Federal Reserve Chair Jerome Powell's comments at a European banking conference suggested inflation may not hit the Fed’s 2.0% target until 2025 or 2026, but acknowledged progress in reducing inflation. Long-term U.S. Treasury yields declined over the week, reflecting these economic developments.
European markets experienced a positive week, with the STOXX Europe 600 Index rising by 1.01%. Political tensions eased as the far-right failed to secure a majority in France’s legislative elections, while the Labour Party in the UK won the general election with a significant majority. Major stock indexes across Europe saw gains: France’s CAC 40 Index rose by 2.62%, Germany’s DAX by 1.32%, Italy’s FTSE MIB by 2.51%, and the UK’s FTSE 100 by 0.49%.
In the UK, Labour’s victory ended 14 years of Conservative rule, with Rachel Reeves set to become the first female Chancellor of the Exchequer. In France, Marine Le Pen’s National Rally won the largest share of votes in the first round of the parliamentary election, but did not secure a majority.
European Central Bank (ECB) President Christine Lagarde struck a slightly hawkish tone at the ECB’s annual retreat, emphasizing ongoing inflation uncertainties. Minutes from the ECB’s June meeting revealed some opposition to the rate cut due to higher-than-expected wage growth and persistent inflation.
Eurozone inflation data showed a year-over-year decrease to 2.5% in June, though services inflation remained high, supporting the ECB’s cautious approach. Germany reported weaker-than-expected manufacturing activity, with orders falling by 1.6% and industrial production contracting by 2.5%. France also saw a decline in industrial output, down by 2.1%.

Stored data –
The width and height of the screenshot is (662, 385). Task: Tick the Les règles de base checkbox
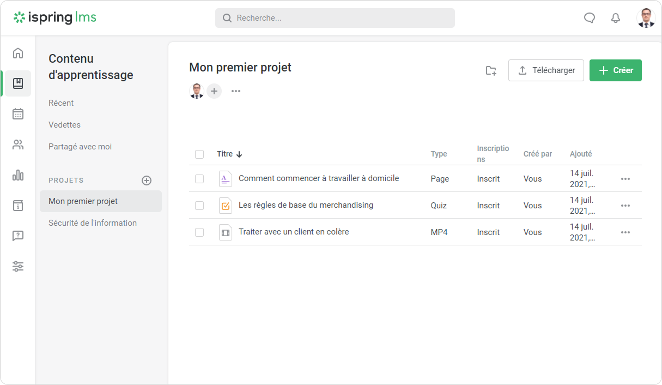click(x=199, y=206)
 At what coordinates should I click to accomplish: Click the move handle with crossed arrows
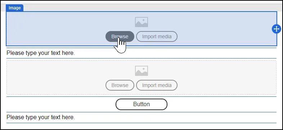[x=276, y=29]
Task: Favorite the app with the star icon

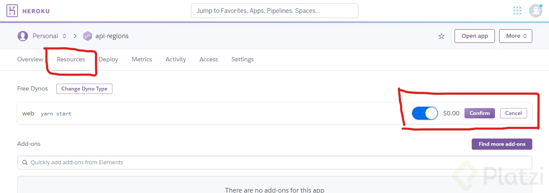Action: click(441, 36)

Goal of the exercise – Copy out the market summary word for word, in full. Work only from the market summary, not the listing.

Exercise answer –
Federal Reserve Chair Jerome Powell's comments at a European banking conference suggested inflation may not hit the Fed’s 2.0% target until 2025 or 2026, but acknowledged progress in reducing inflation. Long-term U.S. Treasury yields declined over the week, reflecting these economic developments.
European markets experienced a positive week, with the STOXX Europe 600 Index rising by 1.01%. Political tensions eased as the far-right failed to secure a majority in France’s legislative elections, while the Labour Party in the UK won the general election with a significant majority. Major stock indexes across Europe saw gains: France’s CAC 40 Index rose by 2.62%, Germany’s DAX by 1.32%, Italy’s FTSE MIB by 2.51%, and the UK’s FTSE 100 by 0.49%.
In the UK, Labour’s victory ended 14 years of Conservative rule, with Rachel Reeves set to become the first female Chancellor of the Exchequer. In France, Marine Le Pen’s National Rally won the largest share of votes in the first round of the parliamentary election, but did not secure a majority.
European Central Bank (ECB) President Christine Lagarde struck a slightly hawkish tone at the ECB’s annual retreat, emphasizing ongoing inflation uncertainties. Minutes from the ECB’s June meeting revealed some opposition to the rate cut due to higher-than-expected wage growth and persistent inflation.
Eurozone inflation data showed a year-over-year decrease to 2.5% in June, though services inflation remained high, supporting the ECB’s cautious approach. Germany reported weaker-than-expected manufacturing activity, with orders falling by 1.6% and industrial production contracting by 2.5%. France also saw a decline in industrial output, down by 2.1%.